Computer science doctoral student Wei Liu was part of a Google team that won two of six categories in the worldwide ImageNet Large Scale Visual Recognition Challenge 2014.
The GoogLeNet team of Google researchers and interns including Liu, Christian Szegedy, Yangqing Jia, Pierre Sermanet, Scott Reed, Drago Anguelov, Dumitru Erhan and Andrew Rabinovich took first place in the areas of “object detection” and “object classification.”
Liu is a fourth-year doctoral student studying computer vision with advisers Alex Berg and Tamara Berg in UNC’s department of computer science. As an intern with Google this summer, Liu worked on improving object detection in images by “retraining a deep convolutional network” programmed by Google researchers.
Google researchers had previously trained the network to recognize whole images based on their content. Liu spent his summer applying machine-learning techniques to improve the network’s performance specifically for the task of detecting individual objects in an image.

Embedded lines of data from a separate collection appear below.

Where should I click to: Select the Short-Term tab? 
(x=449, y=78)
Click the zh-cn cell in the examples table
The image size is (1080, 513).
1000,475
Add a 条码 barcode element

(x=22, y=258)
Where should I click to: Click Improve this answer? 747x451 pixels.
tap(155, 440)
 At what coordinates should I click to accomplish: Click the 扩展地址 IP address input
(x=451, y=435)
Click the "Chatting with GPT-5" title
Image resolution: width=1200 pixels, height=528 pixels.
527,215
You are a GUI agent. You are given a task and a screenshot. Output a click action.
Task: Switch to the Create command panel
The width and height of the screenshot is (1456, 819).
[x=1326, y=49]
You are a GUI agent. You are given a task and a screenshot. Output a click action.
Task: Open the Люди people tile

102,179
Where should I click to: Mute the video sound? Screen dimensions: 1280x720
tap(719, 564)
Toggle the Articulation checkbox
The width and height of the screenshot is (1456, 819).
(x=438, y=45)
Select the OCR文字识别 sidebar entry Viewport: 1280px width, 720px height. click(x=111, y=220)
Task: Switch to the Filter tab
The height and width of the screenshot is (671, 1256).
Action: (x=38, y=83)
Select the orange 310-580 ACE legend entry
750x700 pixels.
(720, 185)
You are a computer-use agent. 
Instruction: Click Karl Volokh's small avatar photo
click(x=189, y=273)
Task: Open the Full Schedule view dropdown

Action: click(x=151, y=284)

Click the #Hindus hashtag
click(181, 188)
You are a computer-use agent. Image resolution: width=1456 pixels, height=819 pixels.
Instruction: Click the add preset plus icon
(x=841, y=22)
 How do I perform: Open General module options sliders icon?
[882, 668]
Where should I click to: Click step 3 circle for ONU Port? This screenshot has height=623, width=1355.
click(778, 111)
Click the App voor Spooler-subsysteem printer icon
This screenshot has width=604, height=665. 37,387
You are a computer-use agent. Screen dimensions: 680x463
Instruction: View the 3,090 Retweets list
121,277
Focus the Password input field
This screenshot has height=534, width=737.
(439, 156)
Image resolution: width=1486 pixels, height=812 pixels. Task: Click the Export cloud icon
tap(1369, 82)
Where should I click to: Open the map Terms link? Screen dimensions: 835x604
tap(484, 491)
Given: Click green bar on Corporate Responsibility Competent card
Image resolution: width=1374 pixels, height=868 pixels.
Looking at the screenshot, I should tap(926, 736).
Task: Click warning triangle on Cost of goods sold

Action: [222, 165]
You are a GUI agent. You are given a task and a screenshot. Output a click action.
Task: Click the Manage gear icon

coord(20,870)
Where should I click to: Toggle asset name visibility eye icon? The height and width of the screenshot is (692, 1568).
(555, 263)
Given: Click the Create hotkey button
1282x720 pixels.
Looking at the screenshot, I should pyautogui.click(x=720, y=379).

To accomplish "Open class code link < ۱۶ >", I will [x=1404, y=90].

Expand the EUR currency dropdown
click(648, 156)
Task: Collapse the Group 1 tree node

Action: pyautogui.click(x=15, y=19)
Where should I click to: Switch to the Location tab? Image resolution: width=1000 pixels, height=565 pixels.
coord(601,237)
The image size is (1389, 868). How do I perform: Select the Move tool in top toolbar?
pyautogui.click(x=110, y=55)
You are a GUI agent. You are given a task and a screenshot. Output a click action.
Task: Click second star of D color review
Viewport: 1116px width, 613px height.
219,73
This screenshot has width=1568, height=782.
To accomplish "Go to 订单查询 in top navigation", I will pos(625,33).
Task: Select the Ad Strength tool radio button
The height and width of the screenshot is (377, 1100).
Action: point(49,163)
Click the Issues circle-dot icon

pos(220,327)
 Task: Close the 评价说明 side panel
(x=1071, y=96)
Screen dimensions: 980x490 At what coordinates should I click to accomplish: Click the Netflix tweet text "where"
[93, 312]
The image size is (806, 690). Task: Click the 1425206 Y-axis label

The goal of the annual ImageNet Large Scale Visual Recognition Challenge is to allow research groups and, increasingly, start-ups and other companies to evaluate the accuracy of their latest algorithms for recognizing the content of images and detecting objects in photos. In addition to bragging rights for performance, seeing where various algorithms make mistakes helps researchers decide how to focus future research efforts.
The competition was organized by researchers at Stanford University and the University of North Carolina at Chapel Hill, with outside sponsorship from Facebook and Google. The competition attracted 38 entrants from 13 different countries.
Research in computer vision forms the basis for a variety of technologies, including image searches, video gaming and even automatic collision detection in automobiles. Improvements developed through benchmark challenges like the ImageNet contest can better equip modern-day ubiquitous computers to understand the world around them.